- Kannur Cantonment Location in Kerala, India
- Coordinates: 11°51′44″N 75°21′49″E﻿ / ﻿11.862101°N 75.363722°E
- Country: India
- State: Kerala
- District: Kannur

Area
- • Total: 1.79 km^{2} (0.69 sq mi)

Population (2011)
- • Total: 4,798
- • Density: 2,680/km^{2} (6,940/sq mi)

Languages
- • Official: Malayalam, English
- Time zone: UTC+5:30 (IST)
- ISO 3166 code: IN-KL

= Kannur Cantonment =

Kannur Cantonment (or Cannanore Cantonment the old English name), situated in Burnassery or Burnshire(the anglicized name), is a cantonment town in Kannur district in the Indian state of Kerala, between Kannur town and Kannur City. The cantonment was a military camp for Portuguese, Dutch and British rulers, and is now the headquarters of Defence Security Corps.

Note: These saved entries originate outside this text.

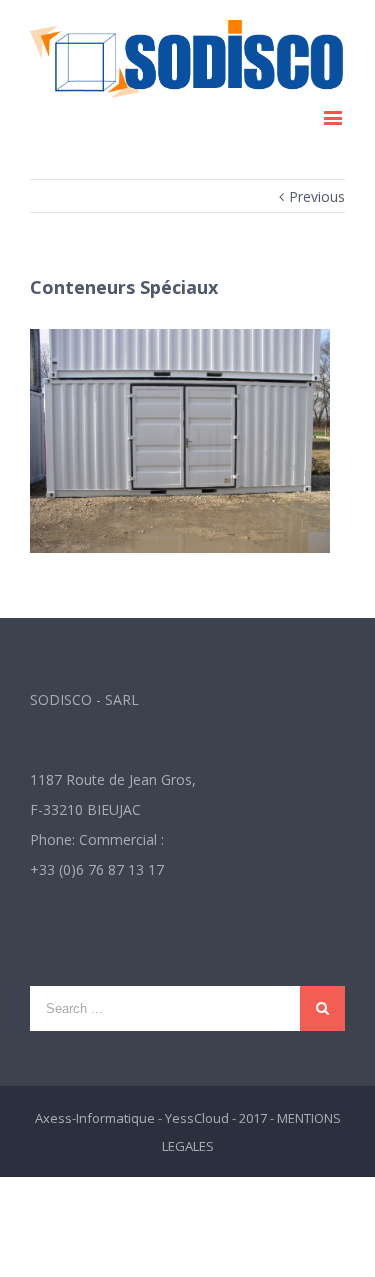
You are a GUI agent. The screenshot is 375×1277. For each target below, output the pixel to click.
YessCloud (197, 1118)
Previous (317, 196)
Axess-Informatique (95, 1118)
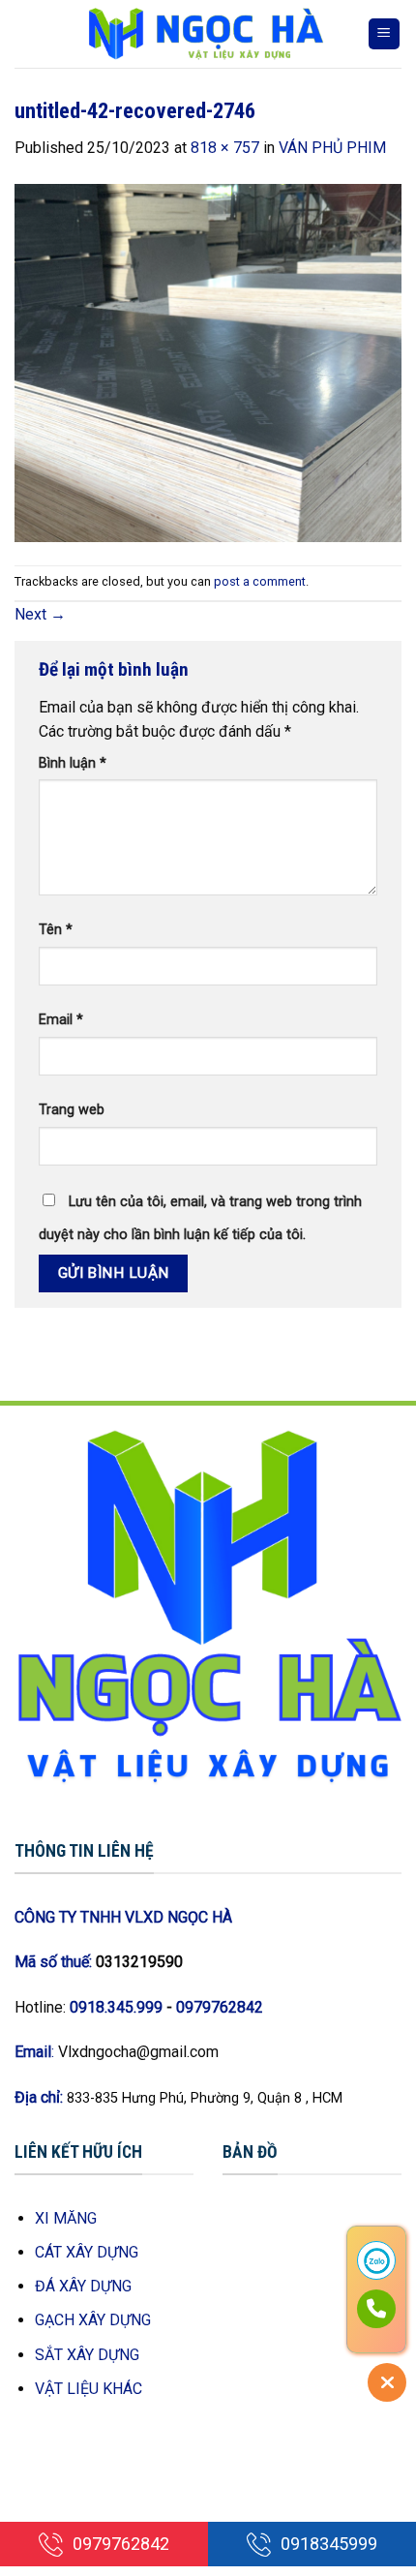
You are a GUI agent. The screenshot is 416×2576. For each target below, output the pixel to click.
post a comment (260, 581)
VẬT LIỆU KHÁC (88, 2388)
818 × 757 (225, 147)
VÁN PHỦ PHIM (332, 147)
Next (40, 614)
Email (61, 1020)
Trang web (71, 1110)
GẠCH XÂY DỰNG (93, 2320)
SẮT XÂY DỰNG (87, 2355)
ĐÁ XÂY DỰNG (83, 2286)
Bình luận (72, 763)
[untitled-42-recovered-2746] (208, 361)
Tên (56, 930)
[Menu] (385, 34)
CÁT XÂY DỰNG (86, 2252)
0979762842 (219, 2007)
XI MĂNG (66, 2218)
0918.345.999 (116, 2007)
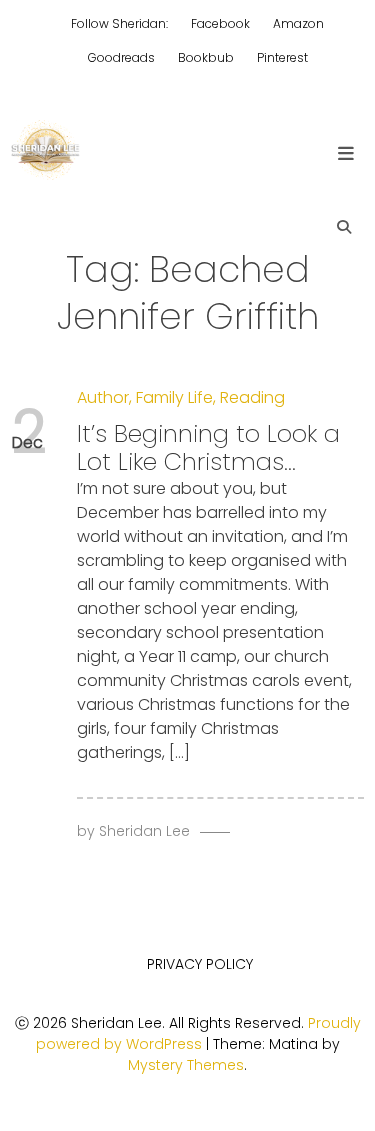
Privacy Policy (200, 964)
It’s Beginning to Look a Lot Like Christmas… (208, 448)
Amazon (298, 23)
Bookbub (206, 57)
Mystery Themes (186, 1065)
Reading (252, 397)
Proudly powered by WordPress (198, 1033)
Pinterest (282, 57)
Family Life (174, 397)
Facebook (220, 23)
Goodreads (121, 57)
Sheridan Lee (144, 831)
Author (103, 397)
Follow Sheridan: (119, 23)
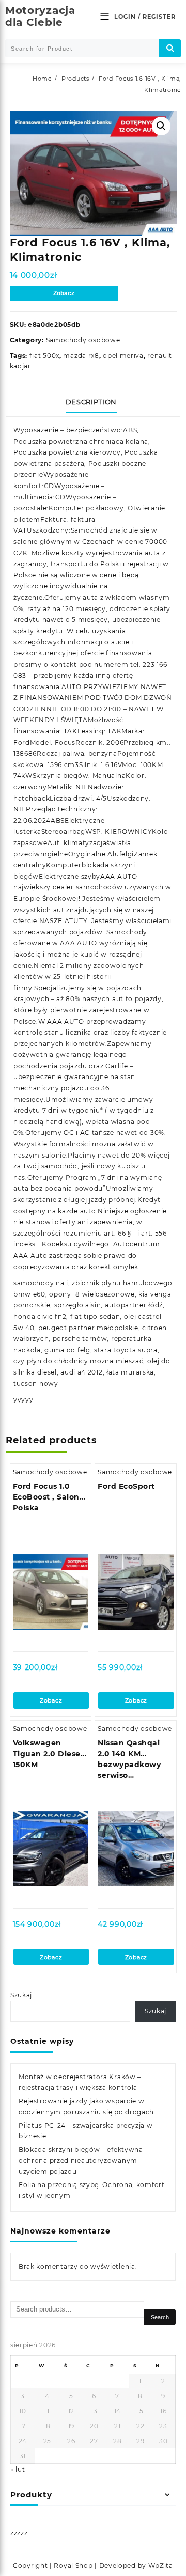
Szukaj (21, 1995)
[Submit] (170, 48)
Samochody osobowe (83, 340)
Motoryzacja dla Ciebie (40, 16)
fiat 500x (44, 356)
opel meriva (123, 356)
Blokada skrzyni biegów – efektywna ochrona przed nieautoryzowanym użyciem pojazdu (81, 2160)
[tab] (93, 402)
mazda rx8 (81, 356)
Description (91, 402)
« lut (17, 2469)
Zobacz (63, 293)
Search (160, 2317)
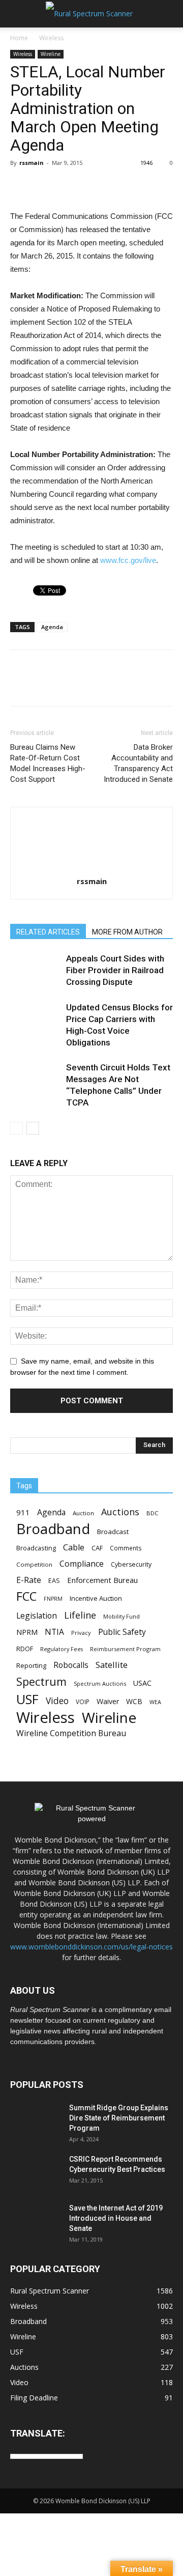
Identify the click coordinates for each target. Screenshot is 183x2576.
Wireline (50, 54)
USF (27, 1699)
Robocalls (70, 1665)
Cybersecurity (131, 1564)
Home (19, 38)
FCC (26, 1596)
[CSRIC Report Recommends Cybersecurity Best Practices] (35, 2172)
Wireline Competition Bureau (71, 1733)
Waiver (108, 1701)
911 (23, 1512)
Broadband (53, 1528)
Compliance (81, 1564)
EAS (54, 1580)
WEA (155, 1702)
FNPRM (53, 1598)
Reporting (31, 1665)
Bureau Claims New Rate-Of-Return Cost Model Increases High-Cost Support (47, 763)
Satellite (112, 1664)
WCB (134, 1701)
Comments (126, 1548)
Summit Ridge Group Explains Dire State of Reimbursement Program (118, 2118)
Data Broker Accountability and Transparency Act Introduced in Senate (138, 763)
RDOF (24, 1648)
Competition (34, 1564)
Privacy (81, 1632)
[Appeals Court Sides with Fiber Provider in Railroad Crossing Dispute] (35, 970)
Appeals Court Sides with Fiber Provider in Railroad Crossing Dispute (115, 970)
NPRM (27, 1632)
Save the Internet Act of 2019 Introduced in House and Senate (116, 2218)
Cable (73, 1547)
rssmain (31, 162)
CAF (97, 1547)
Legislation (36, 1615)
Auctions (120, 1512)
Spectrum (41, 1681)
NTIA (54, 1632)
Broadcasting (36, 1547)
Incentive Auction (96, 1598)
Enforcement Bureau (102, 1580)
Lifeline (80, 1614)
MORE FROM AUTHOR (127, 932)
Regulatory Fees (61, 1649)
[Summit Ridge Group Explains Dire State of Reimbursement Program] (35, 2120)
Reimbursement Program (125, 1649)
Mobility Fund (121, 1616)
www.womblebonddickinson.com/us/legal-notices (91, 1946)
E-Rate (28, 1580)
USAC (142, 1683)
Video (57, 1700)
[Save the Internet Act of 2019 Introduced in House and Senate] (35, 2221)
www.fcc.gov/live (128, 560)
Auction (83, 1513)
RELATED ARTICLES (48, 932)
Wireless (51, 38)
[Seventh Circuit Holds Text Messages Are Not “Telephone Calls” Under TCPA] (35, 1079)
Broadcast (113, 1531)
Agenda (52, 627)
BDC (152, 1513)
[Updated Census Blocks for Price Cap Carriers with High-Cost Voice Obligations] (35, 1019)
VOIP (82, 1701)
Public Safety (122, 1632)
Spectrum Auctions (100, 1683)
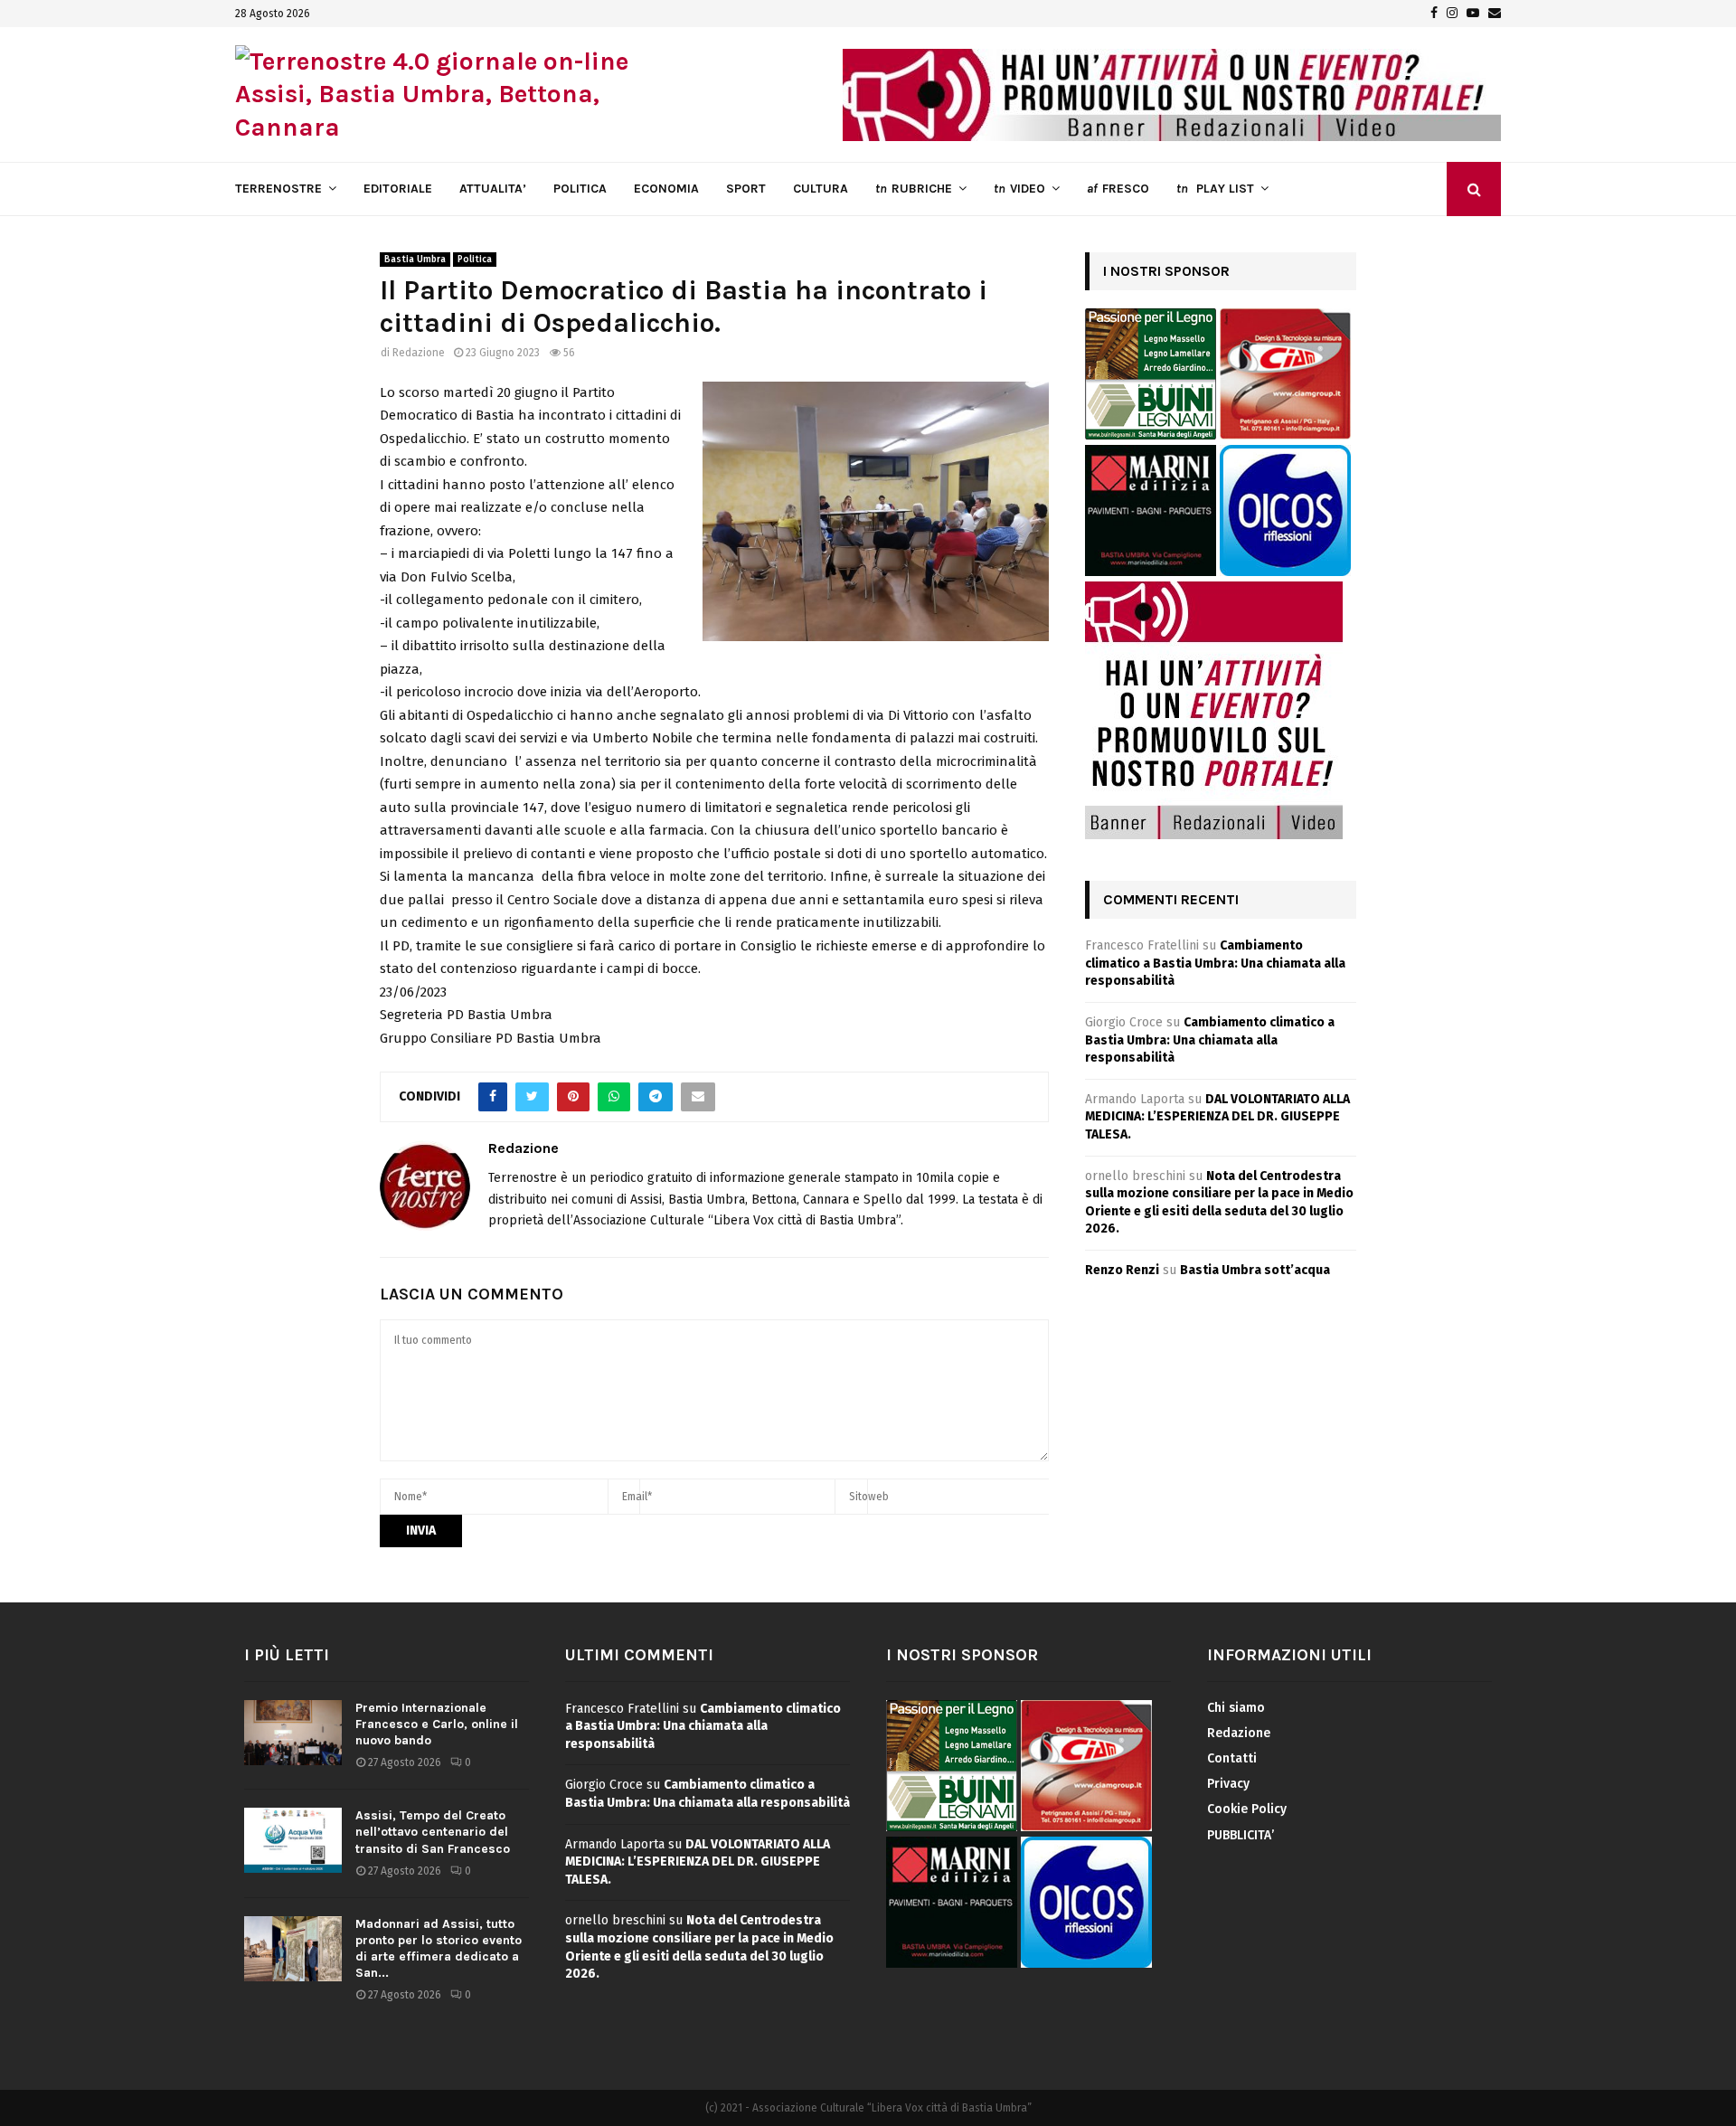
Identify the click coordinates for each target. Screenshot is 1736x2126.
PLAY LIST (1215, 188)
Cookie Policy (1247, 1809)
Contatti (1232, 1758)
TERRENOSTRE (278, 188)
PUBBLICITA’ (1240, 1835)
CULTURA (820, 188)
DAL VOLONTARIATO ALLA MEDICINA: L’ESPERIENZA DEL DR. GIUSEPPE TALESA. (1217, 1116)
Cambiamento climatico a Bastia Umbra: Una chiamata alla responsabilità (1215, 963)
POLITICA (580, 188)
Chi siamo (1236, 1707)
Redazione (418, 352)
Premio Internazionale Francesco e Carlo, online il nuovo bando (436, 1724)
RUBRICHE (913, 188)
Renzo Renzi (1122, 1270)
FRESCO (1118, 188)
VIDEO (1019, 188)
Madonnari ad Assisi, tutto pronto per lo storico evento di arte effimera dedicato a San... (438, 1948)
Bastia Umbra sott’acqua (1255, 1270)
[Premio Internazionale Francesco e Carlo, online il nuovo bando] (293, 1732)
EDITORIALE (397, 188)
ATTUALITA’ (492, 188)
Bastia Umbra (415, 259)
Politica (475, 259)
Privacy (1228, 1783)
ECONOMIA (666, 188)
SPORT (746, 188)
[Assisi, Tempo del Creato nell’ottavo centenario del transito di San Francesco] (293, 1840)
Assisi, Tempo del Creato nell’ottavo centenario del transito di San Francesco (432, 1832)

The Kannur Cantonment Board is one of the 62 cantonments in India and the only one in Kerala. The cantonment at Kannur falls in the Class III category. Defence offices such the Defence Security Corps Centre, Defence Security Corps Record, Defence Security Corps Pay Accounts Office and DPDO Kannur are located here. It is home to St. Angelo Fort, Holy Trinity Cathedral and St. Thomas Orthodox Church.

==History==
The Kannur Cantonment was established in the 19th century by the British. Cantonments were established during the British era usually in their military areas where both civilian and military personnel resided. It was under the control of the Arakkal Kingdom until 1909, when the Arakkal Beevi, Rani Imbichi Adi-Raja Bibi lost it to the British.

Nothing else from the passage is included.